Morningstar Sustainability Ratings Deliver Inferior Performance but Drive Asset Flows

Research shows that funds with positive Morningstar sustainability ratings deliver inferior performance. Nonetheless, funds have sought to increase their holdings of “green” stocks to improve those ratings and have benefited from additional asset flows.

In March 2016, Morningstar initiated sustainability ratings for more than 20,000 mutual funds, ranked on a percentile basis and given a “globe” rating based on their holdings. The worst 10% of funds were rated one globe (low sustainability), while the best 10% were rated five globes (high sustainability). Before that time, there was not an easy way for investors to judge the sustainability of most mutual funds without considerable effort. The globe ratings also provided a way to test investors’ preferences and their impact.

In their study, “Do Investors Value Sustainability? A Natural Experiment Examining Ranking and Fund Flows” published in the August 2019 issue of The Journal of Finance, Samuel Hartzmark and Abigail Sussman found that mutual fund investors, both individual and institutional, collectively treated sustainability as a positive fund attribute, allocating more money to funds ranked five globes and less money to funds ranked one globe. Moderate ratings of either two, three or four globes did not significantly affect fund flows.
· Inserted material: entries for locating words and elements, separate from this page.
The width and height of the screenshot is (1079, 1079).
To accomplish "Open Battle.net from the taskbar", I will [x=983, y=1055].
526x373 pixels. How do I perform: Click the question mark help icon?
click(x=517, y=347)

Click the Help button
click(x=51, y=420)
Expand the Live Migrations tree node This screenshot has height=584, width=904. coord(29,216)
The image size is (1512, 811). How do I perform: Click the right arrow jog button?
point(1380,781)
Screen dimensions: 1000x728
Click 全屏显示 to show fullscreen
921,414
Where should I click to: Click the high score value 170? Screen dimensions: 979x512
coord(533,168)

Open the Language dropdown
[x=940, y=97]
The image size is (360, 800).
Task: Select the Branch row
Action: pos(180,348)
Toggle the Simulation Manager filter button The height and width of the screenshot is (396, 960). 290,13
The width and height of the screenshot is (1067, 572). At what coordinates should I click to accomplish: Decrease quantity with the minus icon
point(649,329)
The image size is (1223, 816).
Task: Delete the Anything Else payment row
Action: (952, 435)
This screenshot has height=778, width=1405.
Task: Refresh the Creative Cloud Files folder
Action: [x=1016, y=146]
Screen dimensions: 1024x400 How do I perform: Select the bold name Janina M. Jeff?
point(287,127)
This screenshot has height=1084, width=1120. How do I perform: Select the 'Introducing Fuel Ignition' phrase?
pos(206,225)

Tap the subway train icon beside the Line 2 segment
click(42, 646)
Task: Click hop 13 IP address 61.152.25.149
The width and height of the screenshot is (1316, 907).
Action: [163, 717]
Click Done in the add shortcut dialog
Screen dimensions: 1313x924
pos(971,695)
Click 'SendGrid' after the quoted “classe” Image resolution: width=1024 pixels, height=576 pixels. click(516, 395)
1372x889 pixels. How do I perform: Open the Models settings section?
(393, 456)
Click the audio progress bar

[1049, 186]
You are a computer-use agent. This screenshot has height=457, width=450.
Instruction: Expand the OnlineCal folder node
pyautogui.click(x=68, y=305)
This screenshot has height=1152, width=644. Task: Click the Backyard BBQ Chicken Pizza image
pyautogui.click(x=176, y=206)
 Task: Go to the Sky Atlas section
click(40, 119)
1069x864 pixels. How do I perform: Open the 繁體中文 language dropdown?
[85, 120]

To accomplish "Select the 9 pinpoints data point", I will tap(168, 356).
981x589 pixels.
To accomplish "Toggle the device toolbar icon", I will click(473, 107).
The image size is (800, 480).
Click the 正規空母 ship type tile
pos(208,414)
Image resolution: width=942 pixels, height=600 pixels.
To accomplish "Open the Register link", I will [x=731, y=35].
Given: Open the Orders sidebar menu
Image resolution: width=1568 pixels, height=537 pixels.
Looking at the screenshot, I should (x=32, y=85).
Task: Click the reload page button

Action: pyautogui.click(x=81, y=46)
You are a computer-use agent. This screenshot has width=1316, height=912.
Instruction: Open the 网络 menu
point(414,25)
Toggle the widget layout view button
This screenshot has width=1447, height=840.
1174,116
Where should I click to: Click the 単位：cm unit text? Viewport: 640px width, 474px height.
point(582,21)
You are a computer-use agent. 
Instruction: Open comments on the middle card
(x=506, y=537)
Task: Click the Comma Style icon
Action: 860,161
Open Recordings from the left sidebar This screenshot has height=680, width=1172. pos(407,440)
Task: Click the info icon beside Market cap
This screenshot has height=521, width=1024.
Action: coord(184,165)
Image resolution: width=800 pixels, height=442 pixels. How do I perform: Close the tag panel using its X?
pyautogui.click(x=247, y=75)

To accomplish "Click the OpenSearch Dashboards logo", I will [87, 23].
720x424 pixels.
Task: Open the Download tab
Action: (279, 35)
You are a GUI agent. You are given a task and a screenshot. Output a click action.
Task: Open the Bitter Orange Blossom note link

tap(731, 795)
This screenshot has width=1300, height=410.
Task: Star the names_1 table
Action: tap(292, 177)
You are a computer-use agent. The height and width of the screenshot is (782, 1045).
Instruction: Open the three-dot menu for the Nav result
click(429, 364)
They also found that investors focused on the simple globe rating and largely ignored the more detailed sustainability information. And despite the significant increase in cash flows, which impacted valuations, they did not find any evidence of higher returns to the funds with higher sustainability ratings.

Hartzmark and Sussman also ran an experiment using MBA students and MTurk participants in which they elicited expectations about future performance, risk and investment decisions as a function of globe ratings. They found that there was a strong positive relation between globe ratings and expected future performance and a strong negative relation between globe ratings and expected riskiness – a pattern inconsistent with the positive relationship we should expect between risk and expected return. They also found evidence of nonpecuniary motives across both populations.